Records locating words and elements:
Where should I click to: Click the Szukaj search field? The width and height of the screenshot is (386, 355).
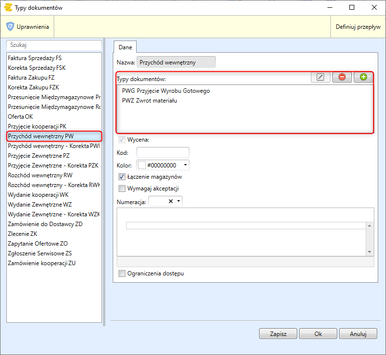point(54,45)
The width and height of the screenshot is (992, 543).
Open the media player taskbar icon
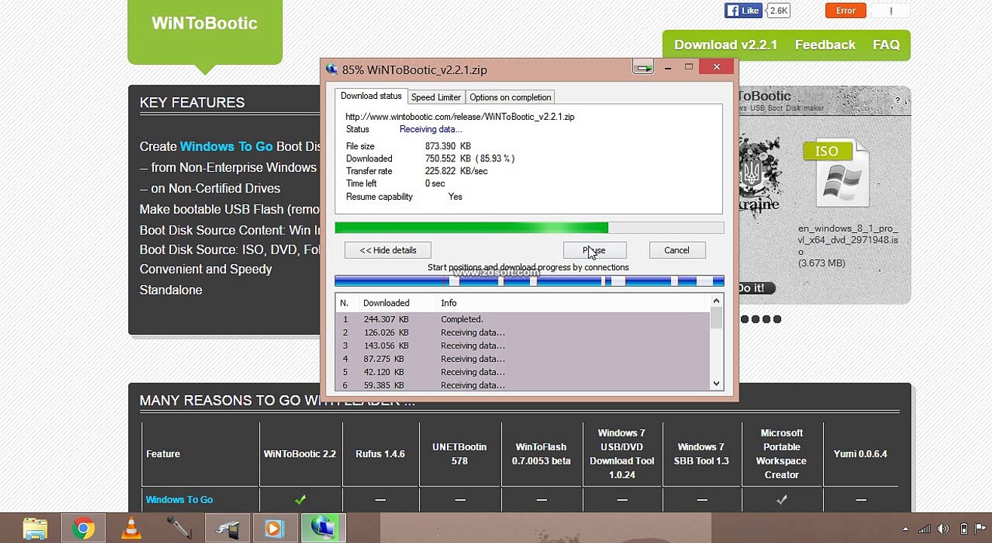tap(274, 528)
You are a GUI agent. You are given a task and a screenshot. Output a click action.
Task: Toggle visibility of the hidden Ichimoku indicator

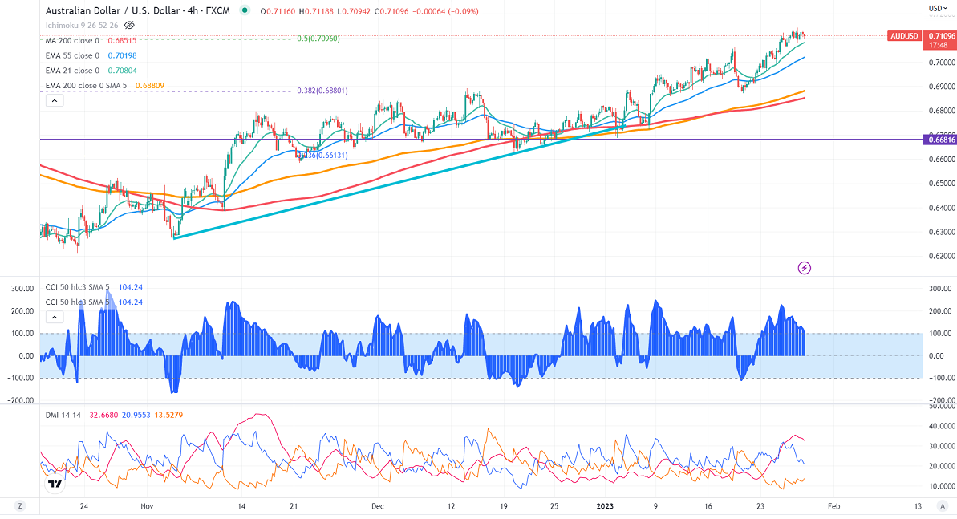[x=129, y=25]
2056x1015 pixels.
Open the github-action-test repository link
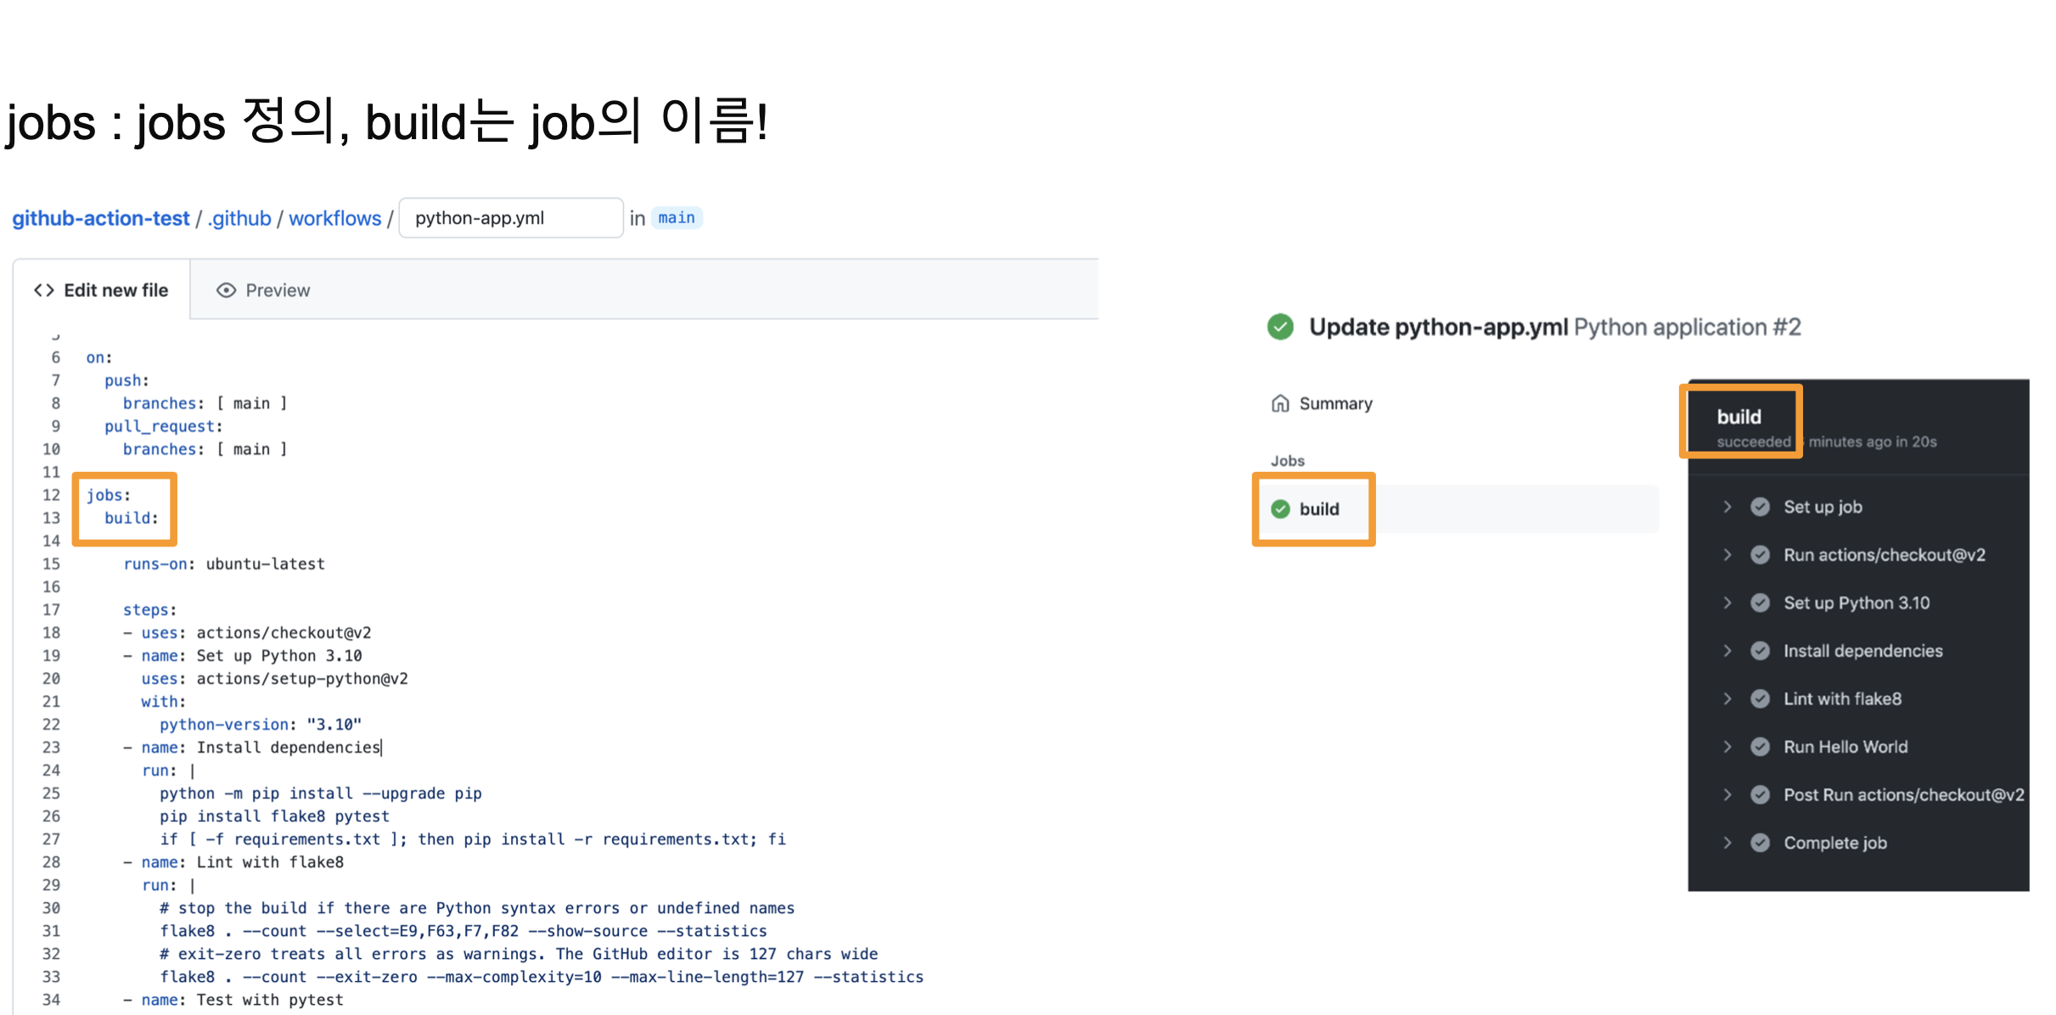[x=100, y=218]
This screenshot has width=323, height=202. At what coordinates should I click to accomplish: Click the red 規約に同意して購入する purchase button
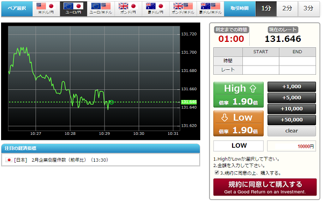265,187
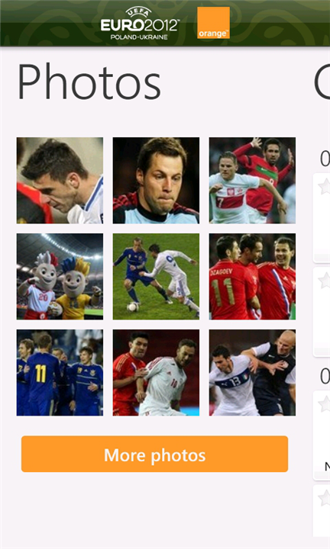Open photo of Poland number 7 player
This screenshot has height=549, width=330.
point(253,180)
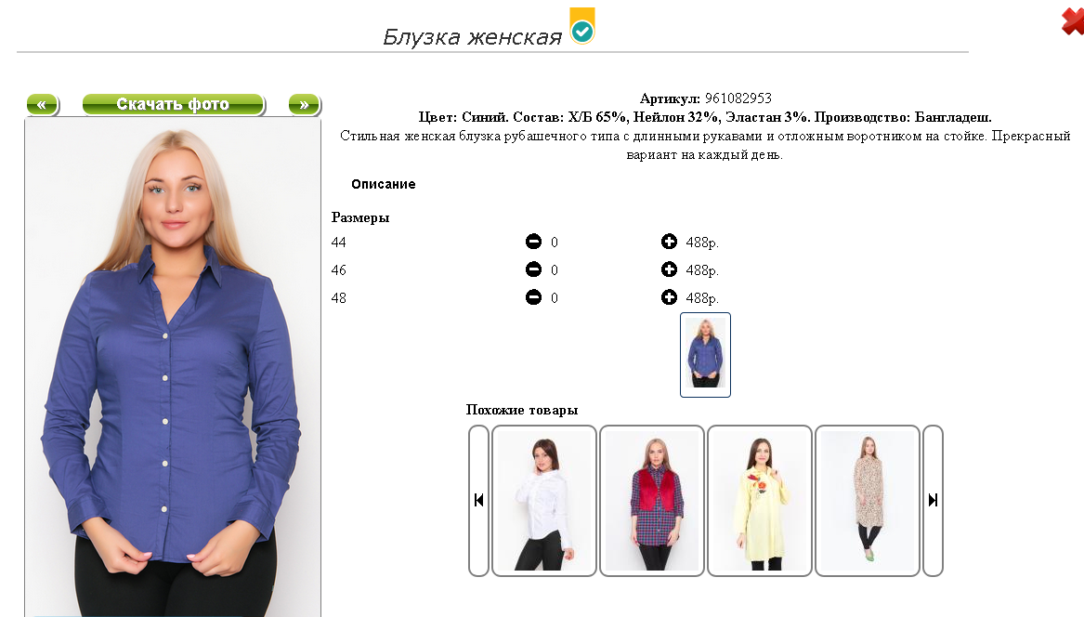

**Problem requirements**
Return, unchanged, every line from the one containing "2056x1015 pixels." through the final line of the items, both included, and omit the pictures.

**Solution for this task**
2056x1015 pixels.
Open the github-action-test repository link
[x=100, y=218]
This screenshot has width=323, height=202. At what coordinates should I click to accomplish: Click the red 規約に同意して購入する purchase button
265,187
Open photo of Poland number 7 player
This screenshot has height=549, width=330.
point(253,180)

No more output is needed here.